---------- EXTRACTED RECORDS ----------

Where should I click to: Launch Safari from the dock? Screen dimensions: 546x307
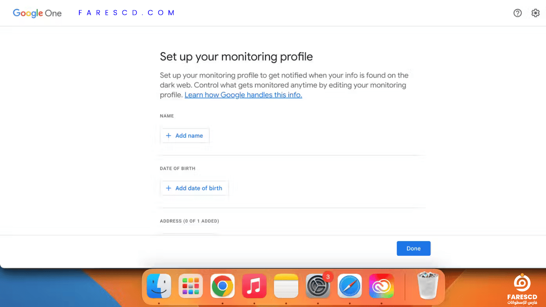pyautogui.click(x=350, y=286)
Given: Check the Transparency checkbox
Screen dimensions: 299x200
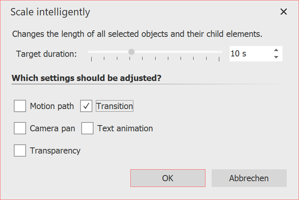Looking at the screenshot, I should tap(20, 150).
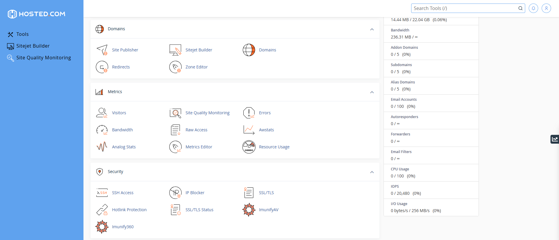Open the Raw Access link
Image resolution: width=559 pixels, height=240 pixels.
pyautogui.click(x=196, y=130)
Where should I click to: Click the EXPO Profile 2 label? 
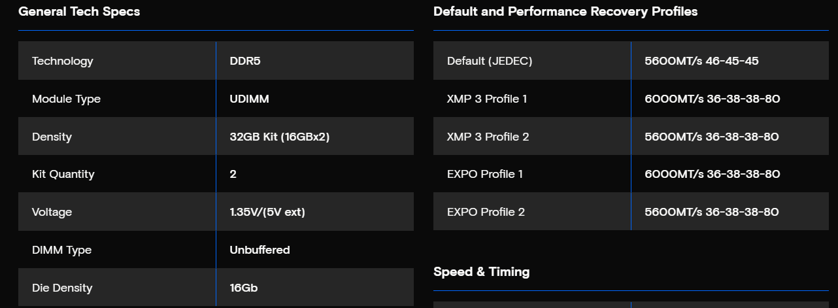tap(486, 213)
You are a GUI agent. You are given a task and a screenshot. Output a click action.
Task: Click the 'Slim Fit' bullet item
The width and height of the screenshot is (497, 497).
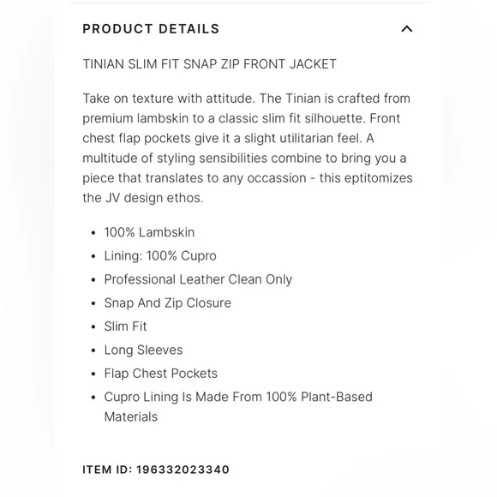pyautogui.click(x=125, y=326)
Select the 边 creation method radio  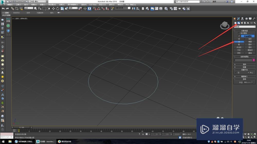click(x=236, y=73)
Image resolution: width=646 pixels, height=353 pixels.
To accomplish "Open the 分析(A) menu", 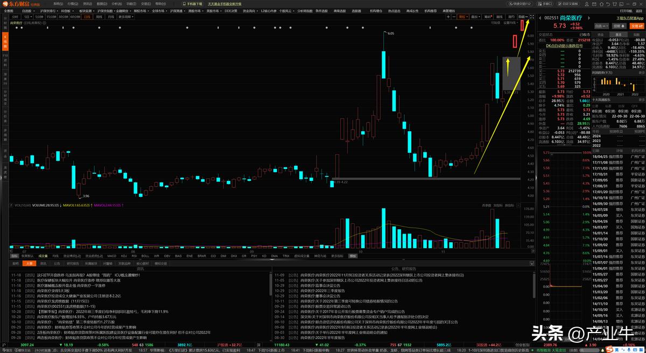I will point(116,3).
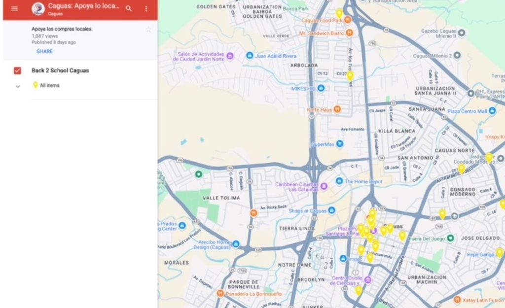This screenshot has width=505, height=308.
Task: Open the Mr. Sandwich Bistro marker
Action: pos(350,33)

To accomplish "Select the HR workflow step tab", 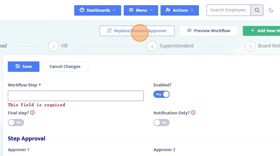I will point(64,46).
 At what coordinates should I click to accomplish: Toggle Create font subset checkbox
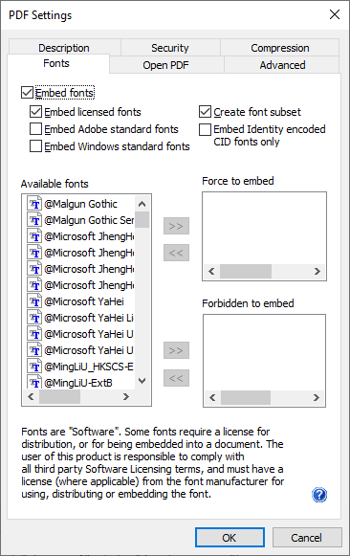[x=205, y=112]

----------

> **DIRECTIONS**: Retype the line containing "At what coordinates" and each line after it through the last line of the entries above, exactly, with no pictures and nothing else.

> **TASK RESULT**:
 At what coordinates should I click to accomplish: Toggle Create font subset checkbox
[x=205, y=112]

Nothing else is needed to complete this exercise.